Ahora los científicos de la Universidad estatal de Nueva York han obtenido mediante escáner imágenes cerebrales de esa actividad febril que, según ellos, no responde al simple impulso biológico de la excitación sexual, sino a mecanismos psicológicos en los que están implicados a partes iguales la añoranza y la ansiedad, que son las leyes fundacionales del deseo, como cantaba Nat King Cole. Y es que a veces la ciencia parece obedecer a los boleros.
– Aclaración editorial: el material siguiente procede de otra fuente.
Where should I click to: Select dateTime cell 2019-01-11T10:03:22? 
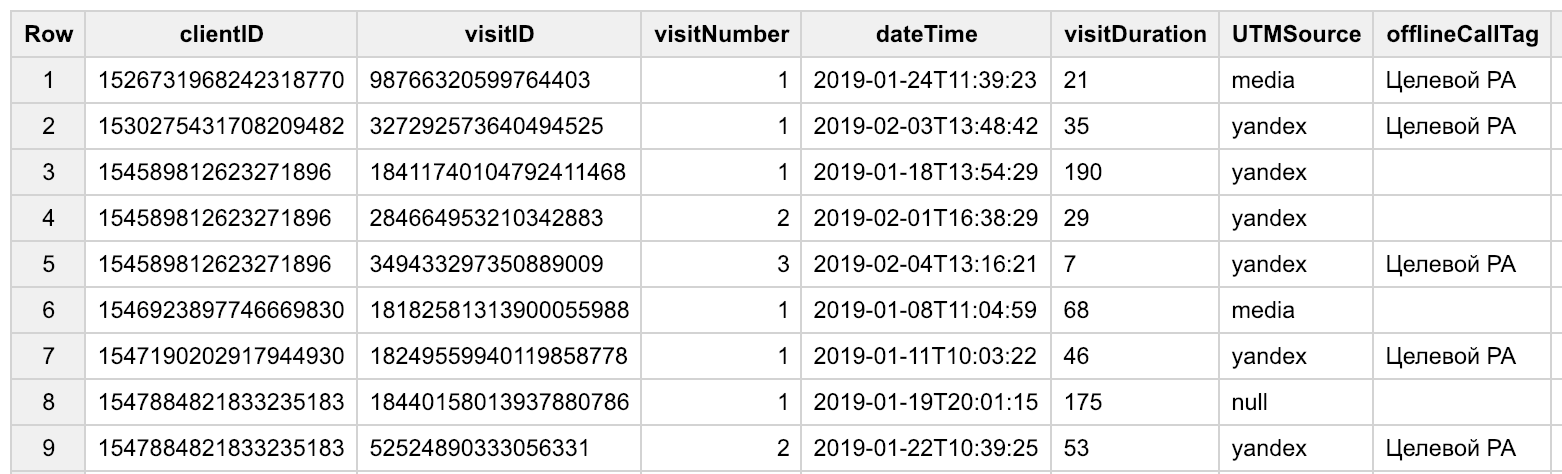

A lo largo de la historia muchos teóricos del espíritu han puesto todo su empeño en destripar pieza a pieza los mecanismos de esta emoción indómita sin lograr desentrañar su misterio. Sólo algunos poetas muy excelsos han conseguido acercarse al milagro de un sentimiento cuyo goce inicial contiene una gota del néctar de los dioses y nos concede el don, no de volver a ser jóvenes como una etapa, sino de vivir la juventud como un suceso. Porque en el estreno de un amor brota una clase de alegría que nos lleva a recibir la vida como una ocasión primera: el relente del agua empezando a correr, la luz del acero recién cortado, el primer libro... "Qué alegría vivir sintiéndose vivido", escribió el poeta Pedro Salinas a una mujer que no era la suya. Claro que entonces aún no se sabía que era la bioquímica la que gobernaba los vuelcos del corazón.